Cognitive ability. Cognitive ability is measured as performance in a 10-item Raven’s progressive matrices test (Raven, 2000). Previous literature has highlighted the importance of cognitive skills for a variety of economic primitives such as risk aversion, patience, and rationality (Benjamin et al., 2013; Borghans et al., 2008; Burks et al., 2009; Dohmen et al., 2010; Frederick, 2005; Gill & Prowse, 2016; Heckman et al., 2006; Oechssler et al., 2009). Moreover, intelligence has been shown to foster cooperation in indefinitely repeated interactions (Proto et al., 2019). Our results reveal no systematic relationship between prosociality and performance in the Raven’s test: prosocial types solve on average 4.43 tasks correctly compared to 4.49 for selfish types (t-test, p = 0.640; see also Figure B7 in Appendix B). This result indicates that differences in cognitive abilities are unlikely to be the explanation for the different cooperation rates that we observe between the different group types.¹⁵

6. Conclusions

Social interactions predominantly take place under the shadow of the future. Previous literature on indefinitely repeated games has emphasized the primary role of self-interest in explaining outcomes. In this paper, we present a series of experiments highlighting the significance of social preferences. Our findings demonstrate that high levels of cooperation can persist when prosocial individuals interact in segregated groups. These conclusions hold true across various conditions, including the announcement or non-announcement of group composition, as well as favorable or unfavorable continuation probabilities for cooperation. Our results are important because they provide novel insights into the role of other-regarding motivations in repeated interactions, which can help explain some of the unexplained variation in cooperative behavior observed in previous literature (Dal Bó & Fréchette, 2018). Of course, our study only begins to explore the interplay between social preferences and strategic uncertainty. We believe that the robust role of social preferences in determining cooperative outcomes opens up new questions for future research, such as how these preferences can help refine theoretical predictions in situations involving multiple equilibria.

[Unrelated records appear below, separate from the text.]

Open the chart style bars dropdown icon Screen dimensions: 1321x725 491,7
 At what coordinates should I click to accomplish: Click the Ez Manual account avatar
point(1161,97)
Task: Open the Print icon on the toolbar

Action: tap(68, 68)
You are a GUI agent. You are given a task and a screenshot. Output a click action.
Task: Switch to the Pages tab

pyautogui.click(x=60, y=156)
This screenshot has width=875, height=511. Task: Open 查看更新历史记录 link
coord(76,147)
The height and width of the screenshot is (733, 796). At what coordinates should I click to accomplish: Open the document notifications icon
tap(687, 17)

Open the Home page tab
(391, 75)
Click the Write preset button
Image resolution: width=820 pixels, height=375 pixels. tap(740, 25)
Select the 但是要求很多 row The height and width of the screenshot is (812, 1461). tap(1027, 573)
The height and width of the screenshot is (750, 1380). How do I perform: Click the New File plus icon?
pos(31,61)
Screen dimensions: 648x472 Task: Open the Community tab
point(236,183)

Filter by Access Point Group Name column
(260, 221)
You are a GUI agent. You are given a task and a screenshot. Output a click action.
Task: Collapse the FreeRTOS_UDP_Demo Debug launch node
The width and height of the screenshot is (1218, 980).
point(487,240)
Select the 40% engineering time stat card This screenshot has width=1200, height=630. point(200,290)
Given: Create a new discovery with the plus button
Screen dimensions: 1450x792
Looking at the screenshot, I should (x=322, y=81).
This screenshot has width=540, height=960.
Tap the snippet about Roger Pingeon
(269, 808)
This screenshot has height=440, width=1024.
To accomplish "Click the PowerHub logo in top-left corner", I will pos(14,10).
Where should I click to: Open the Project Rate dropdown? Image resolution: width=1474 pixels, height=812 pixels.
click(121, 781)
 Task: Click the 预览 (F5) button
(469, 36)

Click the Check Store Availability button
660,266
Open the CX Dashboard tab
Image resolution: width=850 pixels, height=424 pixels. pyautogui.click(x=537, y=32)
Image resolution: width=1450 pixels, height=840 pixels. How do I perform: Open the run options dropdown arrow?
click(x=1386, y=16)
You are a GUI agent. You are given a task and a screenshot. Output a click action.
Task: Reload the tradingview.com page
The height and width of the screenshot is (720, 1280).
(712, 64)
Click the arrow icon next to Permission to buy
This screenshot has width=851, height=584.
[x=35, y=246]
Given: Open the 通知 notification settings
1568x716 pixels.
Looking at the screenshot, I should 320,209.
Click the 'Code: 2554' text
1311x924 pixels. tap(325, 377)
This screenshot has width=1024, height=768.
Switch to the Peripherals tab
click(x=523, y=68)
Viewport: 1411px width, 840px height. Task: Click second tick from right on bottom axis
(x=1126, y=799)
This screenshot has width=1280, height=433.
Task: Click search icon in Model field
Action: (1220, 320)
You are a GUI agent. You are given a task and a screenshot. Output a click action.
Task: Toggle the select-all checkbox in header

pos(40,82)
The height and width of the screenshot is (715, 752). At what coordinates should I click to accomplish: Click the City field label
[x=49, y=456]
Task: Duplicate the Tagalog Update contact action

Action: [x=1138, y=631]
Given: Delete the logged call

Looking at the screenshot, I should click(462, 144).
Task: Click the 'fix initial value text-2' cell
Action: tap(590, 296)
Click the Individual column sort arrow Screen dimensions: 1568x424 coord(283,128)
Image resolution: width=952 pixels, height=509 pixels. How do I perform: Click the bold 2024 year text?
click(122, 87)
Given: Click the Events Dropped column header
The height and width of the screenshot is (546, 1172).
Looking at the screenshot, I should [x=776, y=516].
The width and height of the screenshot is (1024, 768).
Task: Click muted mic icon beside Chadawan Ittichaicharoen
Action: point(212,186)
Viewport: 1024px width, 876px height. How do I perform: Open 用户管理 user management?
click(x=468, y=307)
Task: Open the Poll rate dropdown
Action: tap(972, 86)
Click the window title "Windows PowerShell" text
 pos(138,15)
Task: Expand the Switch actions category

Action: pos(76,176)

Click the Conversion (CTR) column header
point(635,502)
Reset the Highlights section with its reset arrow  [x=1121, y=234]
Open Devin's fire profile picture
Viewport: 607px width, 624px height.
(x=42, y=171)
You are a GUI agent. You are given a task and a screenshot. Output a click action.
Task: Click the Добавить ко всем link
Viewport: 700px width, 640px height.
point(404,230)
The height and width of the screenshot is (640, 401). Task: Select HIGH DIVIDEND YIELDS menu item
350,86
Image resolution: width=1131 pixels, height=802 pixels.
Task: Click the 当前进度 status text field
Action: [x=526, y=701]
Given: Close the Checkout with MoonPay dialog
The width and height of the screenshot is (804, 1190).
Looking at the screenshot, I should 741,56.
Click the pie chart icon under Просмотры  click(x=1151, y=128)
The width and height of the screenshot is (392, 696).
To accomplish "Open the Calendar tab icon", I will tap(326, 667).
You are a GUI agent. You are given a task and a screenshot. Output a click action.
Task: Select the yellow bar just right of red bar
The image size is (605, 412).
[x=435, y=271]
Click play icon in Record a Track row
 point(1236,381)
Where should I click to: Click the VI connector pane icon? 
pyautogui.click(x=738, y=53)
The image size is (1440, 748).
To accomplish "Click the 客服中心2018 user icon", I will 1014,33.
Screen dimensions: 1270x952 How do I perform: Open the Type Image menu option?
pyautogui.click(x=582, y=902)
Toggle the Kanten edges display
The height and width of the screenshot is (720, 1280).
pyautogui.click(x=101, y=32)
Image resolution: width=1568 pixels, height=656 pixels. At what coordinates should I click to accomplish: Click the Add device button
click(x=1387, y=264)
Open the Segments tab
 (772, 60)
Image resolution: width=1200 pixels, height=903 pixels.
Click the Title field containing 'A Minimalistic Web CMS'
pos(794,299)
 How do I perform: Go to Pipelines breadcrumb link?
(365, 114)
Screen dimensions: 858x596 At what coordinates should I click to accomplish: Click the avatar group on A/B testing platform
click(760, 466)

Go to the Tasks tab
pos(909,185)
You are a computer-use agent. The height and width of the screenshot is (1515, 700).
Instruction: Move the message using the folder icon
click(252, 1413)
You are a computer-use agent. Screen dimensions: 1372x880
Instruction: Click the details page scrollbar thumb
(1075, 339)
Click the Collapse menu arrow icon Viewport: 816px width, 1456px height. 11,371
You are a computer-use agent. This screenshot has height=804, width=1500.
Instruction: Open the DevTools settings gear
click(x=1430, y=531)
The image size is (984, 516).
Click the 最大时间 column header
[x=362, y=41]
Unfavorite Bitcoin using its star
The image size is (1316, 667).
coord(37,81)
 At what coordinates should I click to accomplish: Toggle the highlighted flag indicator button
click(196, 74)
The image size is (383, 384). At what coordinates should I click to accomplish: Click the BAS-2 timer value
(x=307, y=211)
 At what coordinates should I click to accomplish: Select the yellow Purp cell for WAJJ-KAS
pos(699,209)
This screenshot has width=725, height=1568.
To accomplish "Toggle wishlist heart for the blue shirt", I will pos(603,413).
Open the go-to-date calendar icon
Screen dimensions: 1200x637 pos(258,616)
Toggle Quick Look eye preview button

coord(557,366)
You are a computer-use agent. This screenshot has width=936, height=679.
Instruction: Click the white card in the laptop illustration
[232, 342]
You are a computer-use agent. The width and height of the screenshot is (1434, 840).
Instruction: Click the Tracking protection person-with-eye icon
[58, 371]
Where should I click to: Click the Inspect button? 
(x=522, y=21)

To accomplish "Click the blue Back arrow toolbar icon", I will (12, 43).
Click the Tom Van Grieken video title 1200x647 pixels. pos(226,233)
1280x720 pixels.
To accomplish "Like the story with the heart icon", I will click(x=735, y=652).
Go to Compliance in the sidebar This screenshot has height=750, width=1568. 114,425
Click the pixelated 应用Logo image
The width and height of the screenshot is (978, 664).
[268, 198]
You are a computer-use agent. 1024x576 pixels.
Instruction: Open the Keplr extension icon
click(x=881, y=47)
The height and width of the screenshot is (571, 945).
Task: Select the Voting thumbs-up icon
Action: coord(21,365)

Our study also offers more general insights into the importance of a common level of prosociality in groups, highlighting its implications for the success of organizations and society as a whole. One direct implication is that organizations can benefit from creating homogeneous groups in terms of social preferences. Specifically, based on the data from our main experiment, our results indicate that forming two segregated groups (one comprising prosocial individuals and the other comprising selfish individuals) instead of two mixed groups can enhance group performance in terms of achieved cooperation by 30 % (from 0.35 to 0.45, compare Table 3). We note, however, that the effectiveness of this approach depends on various factors such as the length of interaction as well as people’s information about their peers’ types, as shown by our additional experiments. Our findings further emphasize the value of attracting prosocial individuals and fostering a culture of prosociality within organizations. For instance, when recruiting new employees, firms can utilize screening devices, such as socially beneficial commitments, to create incentives for individuals to self-sort themselves into different groups (Brekke et al., 2011; Grimm & Mengel, 2009; Hauge et al., 2019). Additionally, organizations can employ other strategies to encourage prosocial behavior among existing groups. These may include promoting integration (Goette et al., 2006), shaping people’s identity (Akerlof & Kranton, 2000, 2005), investing in a socially-minded culture (Ashraf & Bandiera, 2017), or favoring the formation of (new) institutions (see e.g. Dal Bó et al., 2018; Dannenberg & Gallier, 2020; Kosfeld et al., 2009).